Overview

GDEE Platform Banner

What is GDEE?

Gene Discovery and Enzyme Engineering (GDEE) is a comprehensive Python package that provides the functionality necessary to run the Gene Discovery and Enzyme Engineering Platform developed under the project ShikiFactory 100 (European Union’s Horizon 2020 research and innovation programme under grant agreement number 814408).

GDEE integrates multiple computational approaches for protein engineering, enabling researchers to design, model, and evaluate protein variants through automated workflows.

How do I install GDEE?

GDEE requires several external software dependencies and Python packages. Installation involves setting up both the computational tools and the Python environment.

Prerequisites

Before installing GDEE, you need to install the following external software:

  • MODELLER: Required for homology modeling (academic license needed)

  • AutoDock Vina: For molecular docking calculations

  • Smina: Alternative docking tool with Vinardo scoring

  • MGLTools: For structure preparation and PDBQT file generation

  • VoroMQA: Optional, for model quality assessment using Voronoi analysis

Python Package Installation

GDEE can be installed directly from the source:

cd gdee/package
pip install .

Dependencies

GDEE automatically installs the following Python dependencies:

  • numpy (≥1.14) - Numerical computations

  • mdanalysis (≥0.20) - Molecular structure analysis

  • mpi4py (≥3.0) - Parallel computing support

  • path.py (≥13.0) - Enhanced path operations

  • biopython (≥1.75) - Biological sequence handling

  • oddt (≥0.7) - Cheminformatics toolkit

  • openbabel-wheel (≥3.1.1.1) - Molecular file format conversions

  • six (≥1.17.0) - Python 2 and 3 compatibility

  • scipy (==1.9.0) - Scientific computing

For detailed installation instructions, see the Installation and Setup guide.

How can I use GDEE?

▶ Collected data

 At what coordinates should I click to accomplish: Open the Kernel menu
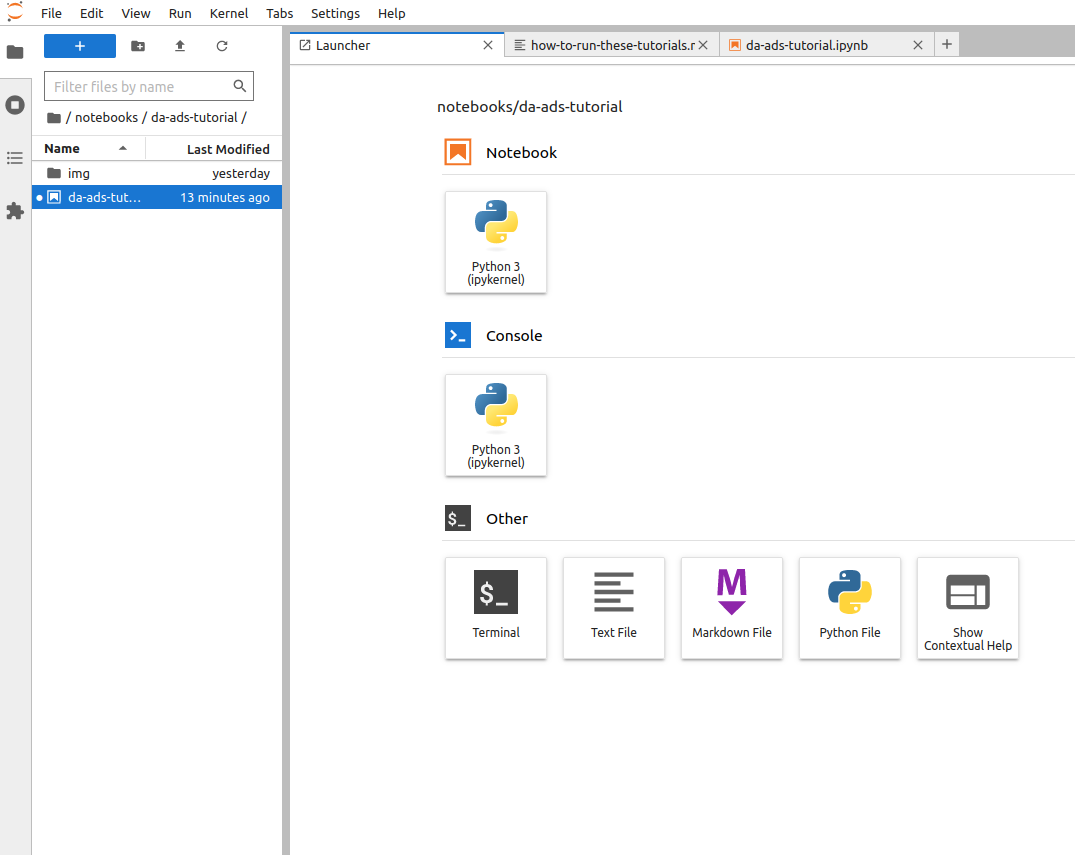(228, 13)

▶ What to work on
A. Copy from the GDEE overview, word for word, the part from "GDEE integrates multiple" up to and including "I install GDEE?".
B. Translate this sentence from the GDEE overview into Spanish: "GDEE requires several external software dependencies and Python packages."
C. Pick up the GDEE overview after its final line, "How can I use GDEE?", and keep writing.

▶ Responses per task
A.
GDEE integrates multiple computational approaches for protein engineering, enabling researchers to design, model, and evaluate protein variants through automated workflows.

How do I install GDEE?

B. GDEE requiere varias dependencias de software externo y paquetes de Python.

C.
GDEE provides a high-level Python interface through the ProteinEngineering class. Here’s a basic workflow example:

Basic Usage Example

from gdee import ProteinEngineering

# Initialize the protein engineering platform
engineer = ProteinEngineering("my_protein", "results.db")

# Set the template PDB structure
engineer.pdb = "template.pdb"

# Configure variant generation (mutation-based approach)
engineer.variant["name"] = "mutation"
engineer.variant["matrix"] = "blosum62"
engineer.variant["selection"] = "A:100 A:150 A:200"  # Residues to mutate
engineer.variant["max_iterations"] = 100
engineer.variant["conservative"] = True

# Configure modeling parameters
engineer.model["name"] = "modeller"
engineer.model["num_models"] = 5
engineer.model["optimize_level"] = 1

# Add ligand for docking
ligand = engineer.add_ligand("substrate", "ligand.pdbqt")
# Add distance measurement between cofactor and ligand using MDAnalysis selection syntax
ligand.add_measurement("cofactor-ligand", "distance",
                      "chainId A and resid 195 and name N4", "name C1")

# Configure docking parameters
engineer.evaluator["name"] = "vina"
engineer.evaluator["box_center"] = [10.0, 15.0, 20.0]
engineer.evaluator["box_size"] = [20.0, 20.0, 20.0]
engineer.evaluator["exhaustiveness"] = 100

# Run the engineering campaign
engineer.run()

Key Configuration Options

  • Variant strategies: Choose between “mutation”, “msa”, or “exhaustive” approaches

  • Selection syntax: Specify residues using MDAnalysis selection strings

  • Quality thresholds: Set DOPE and VoroMQA cutoffs for model filtering

  • Parallel execution: Configure MPI settings for distributed computing

  • Output management: Control file organization and compression

  • Re-Scoring: Optionally re-score docking poses with trained metamodel for improved ranking

For comprehensive examples and advanced usage, see the Usage Instructions guide.

How does GDEE work?

GDEE implements a modular pipeline architecture that processes protein variants through multiple computational stages. The workflow is designed to be both automated and highly configurable.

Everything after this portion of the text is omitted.